NCT number NCT01906853
Other study ID # BCG12/01
Secondary ID 1051228
Status Active, not recruiting
Phase Phase 3
First received
Last updated
Start date July 2013
Est. completion date June 30, 2024

Study information

Verified date January 2024
Source Murdoch Childrens Research Institute
Contact n/a
Is FDA regulated No
Health authority
Study type Interventional

Clinical Trial Summary

1. To determine if BCG immunisation at birth, compared to no BCG immunisation, leads to a reduction in measures of allergy and infection in the first 12 months of life. 2. To evaluate the immunological mechanisms underlying the non-specific effects of BCG by comparing markers of immunity between the BCG and non-BCG groups.


Description:

There has been a dramatic rise in allergic diseases worldwide since the 1980s. Asthma rates increased first, followed by eczema, allergic rhinitis and, more recently, food allergy - especially in infants and young children. In Australia, the prevalence of allergic disease is particularly high: up to 30% of children are affected, and eczema and asthma are among the most common chronic diseases of childhood. Preventing allergic disease by an immunomodulatory intervention early in life would be a major advance with significant implications for individual health and public health resources.

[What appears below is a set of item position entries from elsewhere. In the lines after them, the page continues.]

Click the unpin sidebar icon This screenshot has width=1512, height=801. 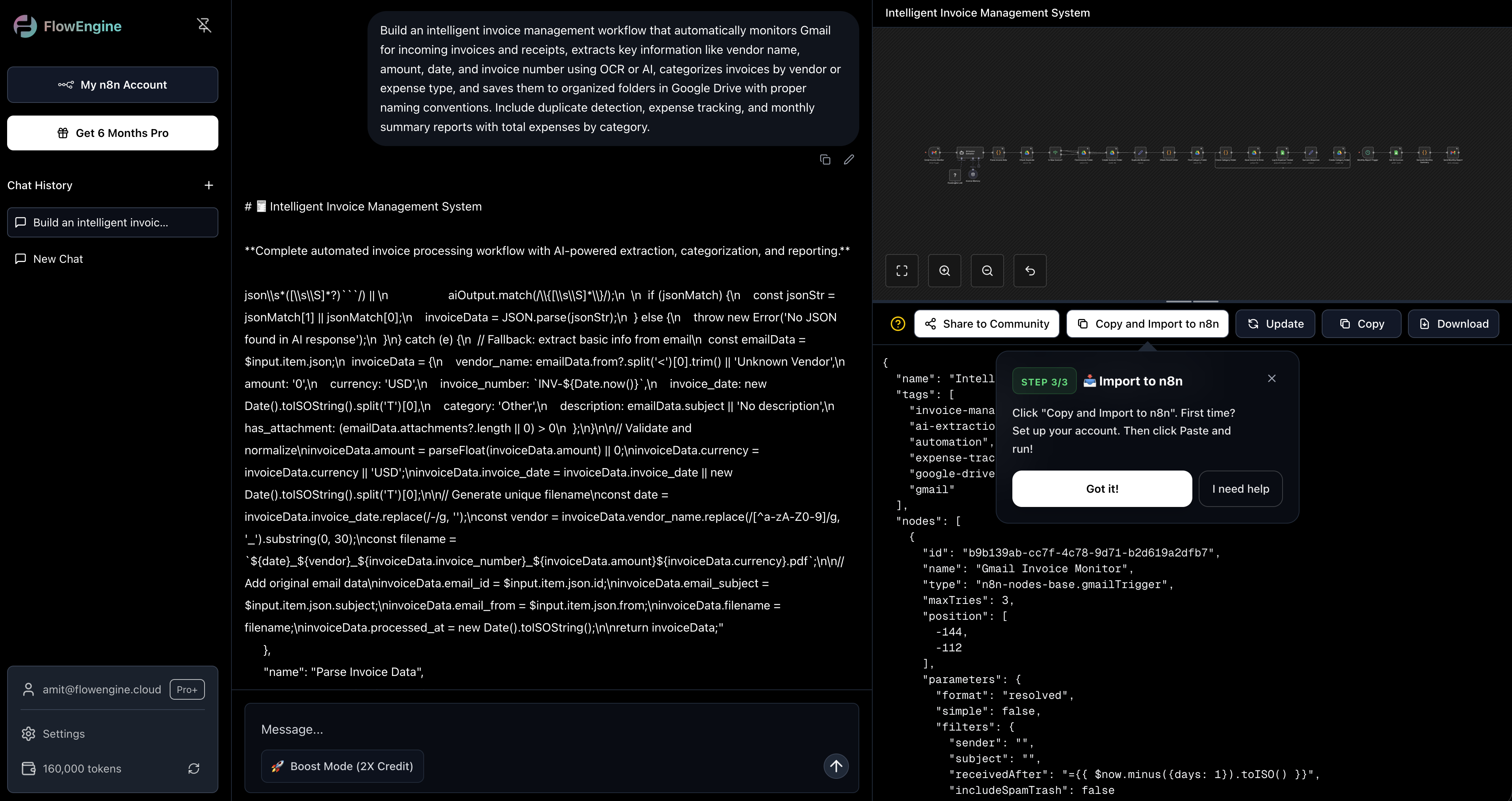(x=204, y=25)
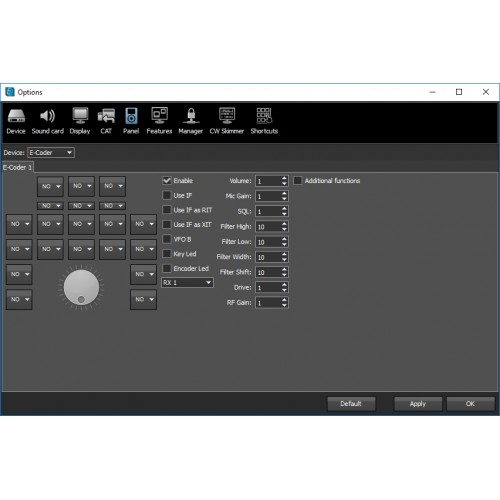
Task: Click the Default button
Action: (351, 404)
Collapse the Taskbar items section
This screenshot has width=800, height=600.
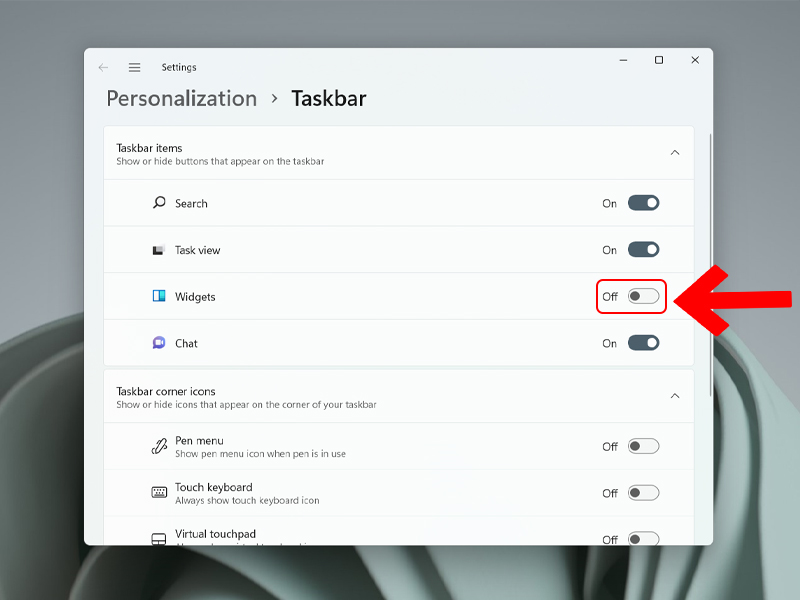point(677,152)
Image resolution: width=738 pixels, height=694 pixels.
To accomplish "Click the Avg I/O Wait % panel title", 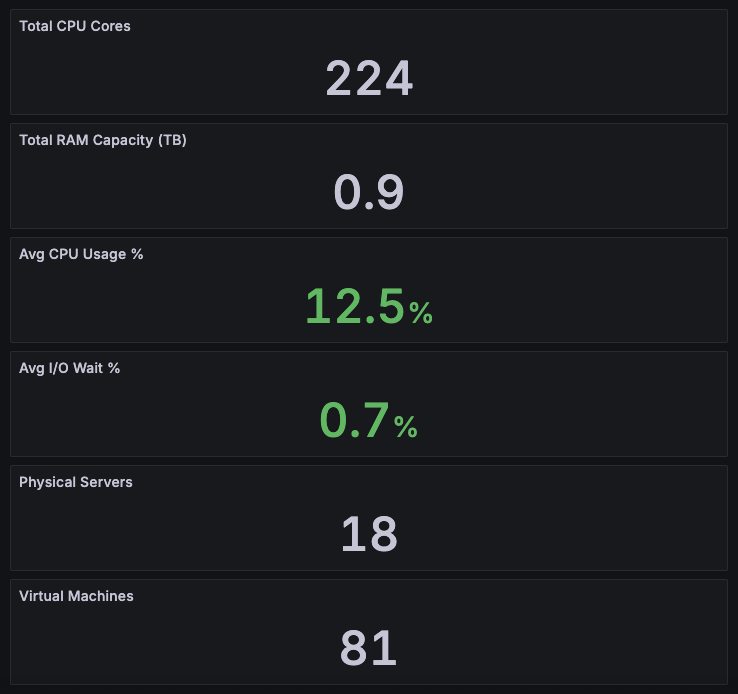I will pos(69,368).
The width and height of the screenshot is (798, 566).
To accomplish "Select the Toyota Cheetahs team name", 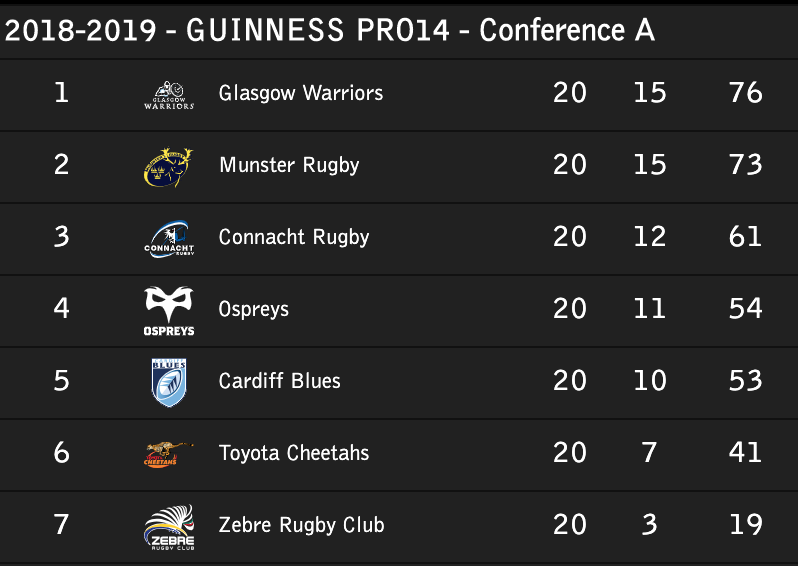I will (x=294, y=454).
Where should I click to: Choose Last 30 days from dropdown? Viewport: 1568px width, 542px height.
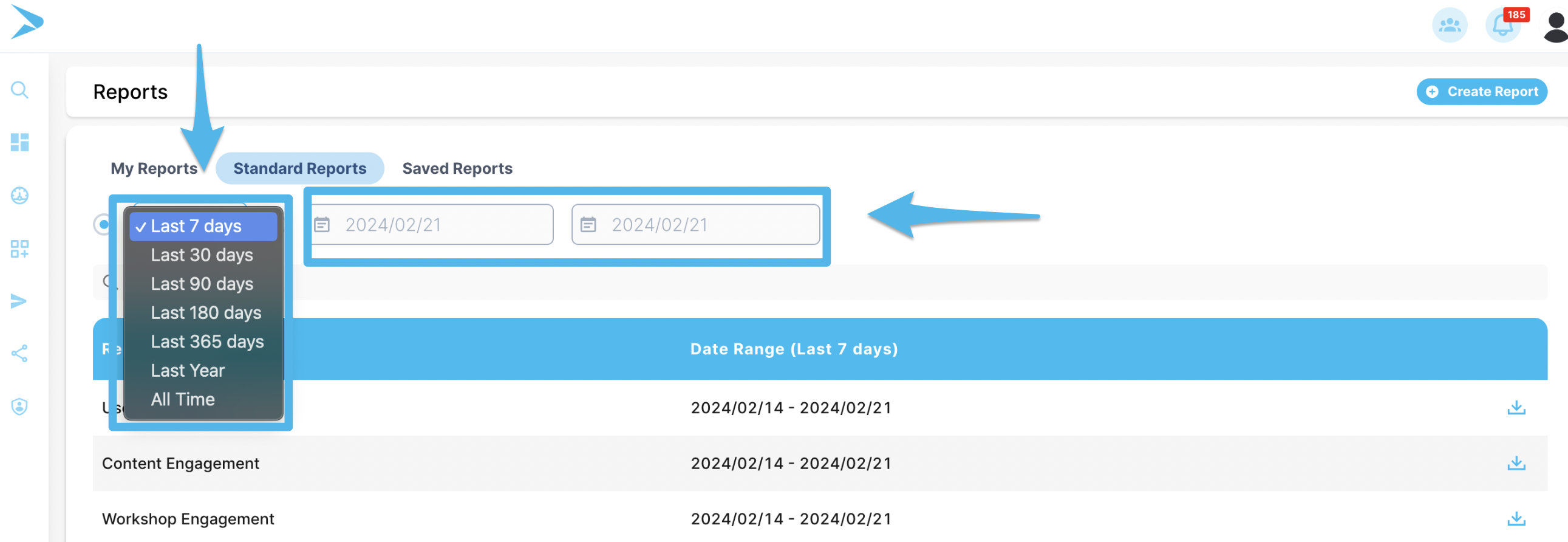point(202,255)
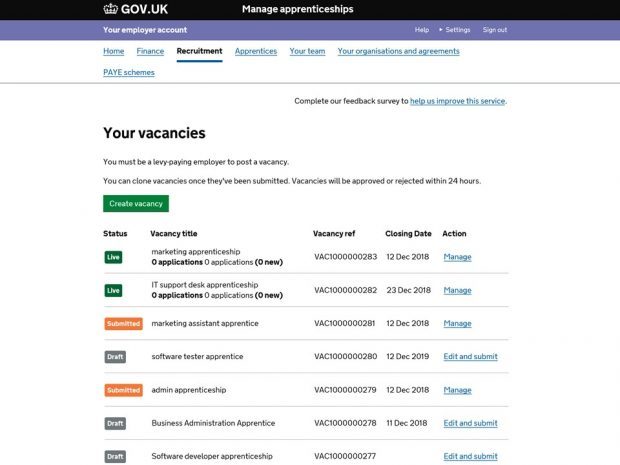The height and width of the screenshot is (465, 620).
Task: Manage the marketing apprenticeship vacancy
Action: [457, 257]
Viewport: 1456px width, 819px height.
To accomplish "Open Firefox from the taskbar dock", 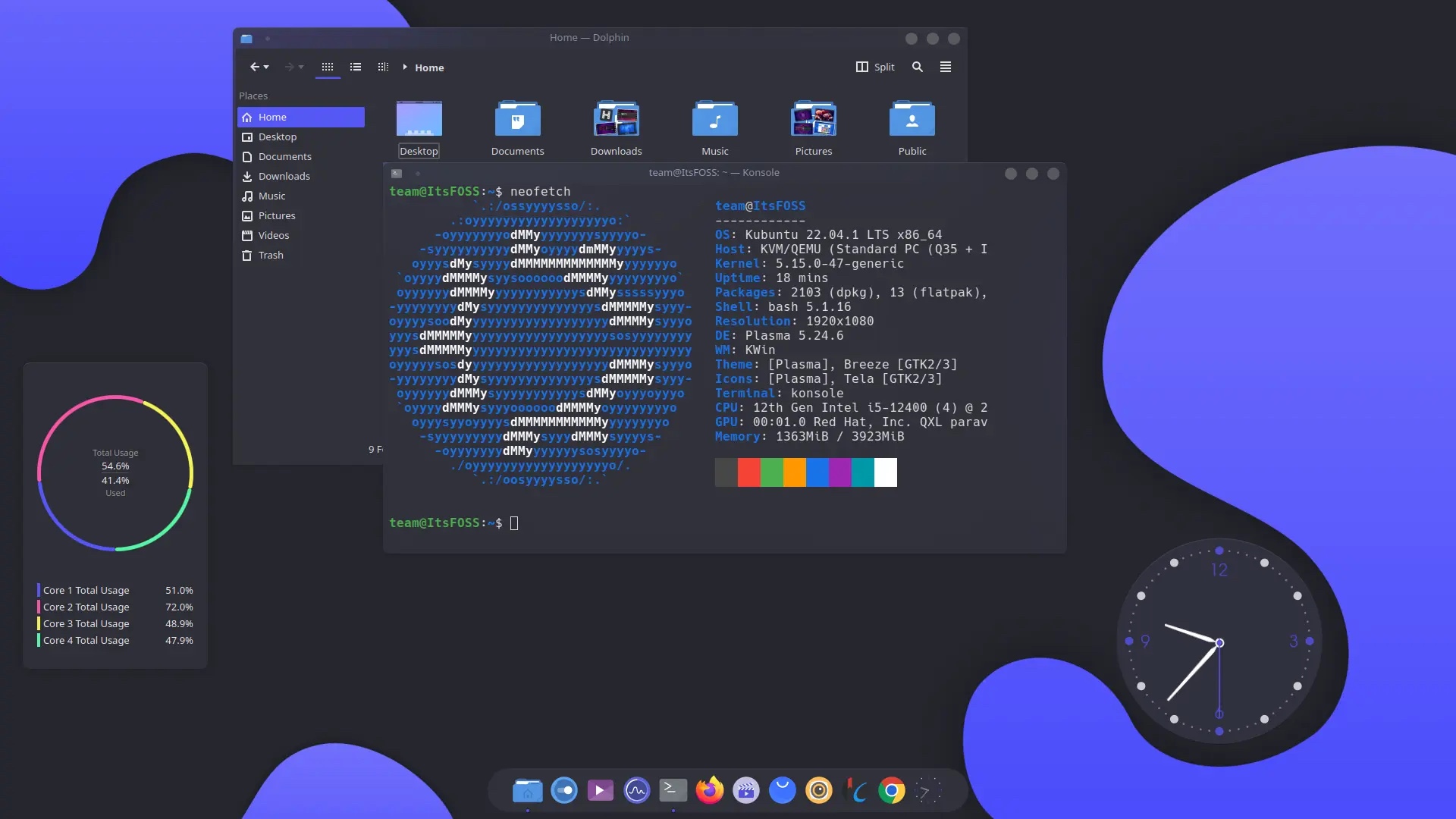I will click(x=710, y=790).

Bacillus Calmette-Guérin (BCG) immunisation is a potential intervention with an established safety profile. This vaccine has powerful non-specific effects on the cellular immune response that potentially prime host immunity away from an allergic pathway. Observational data and one small randomised controlled trial (RCT) suggest that BCG immunisation at birth leads to a substantial reduction in allergic disease - however, there is an absence of level 1 evidence.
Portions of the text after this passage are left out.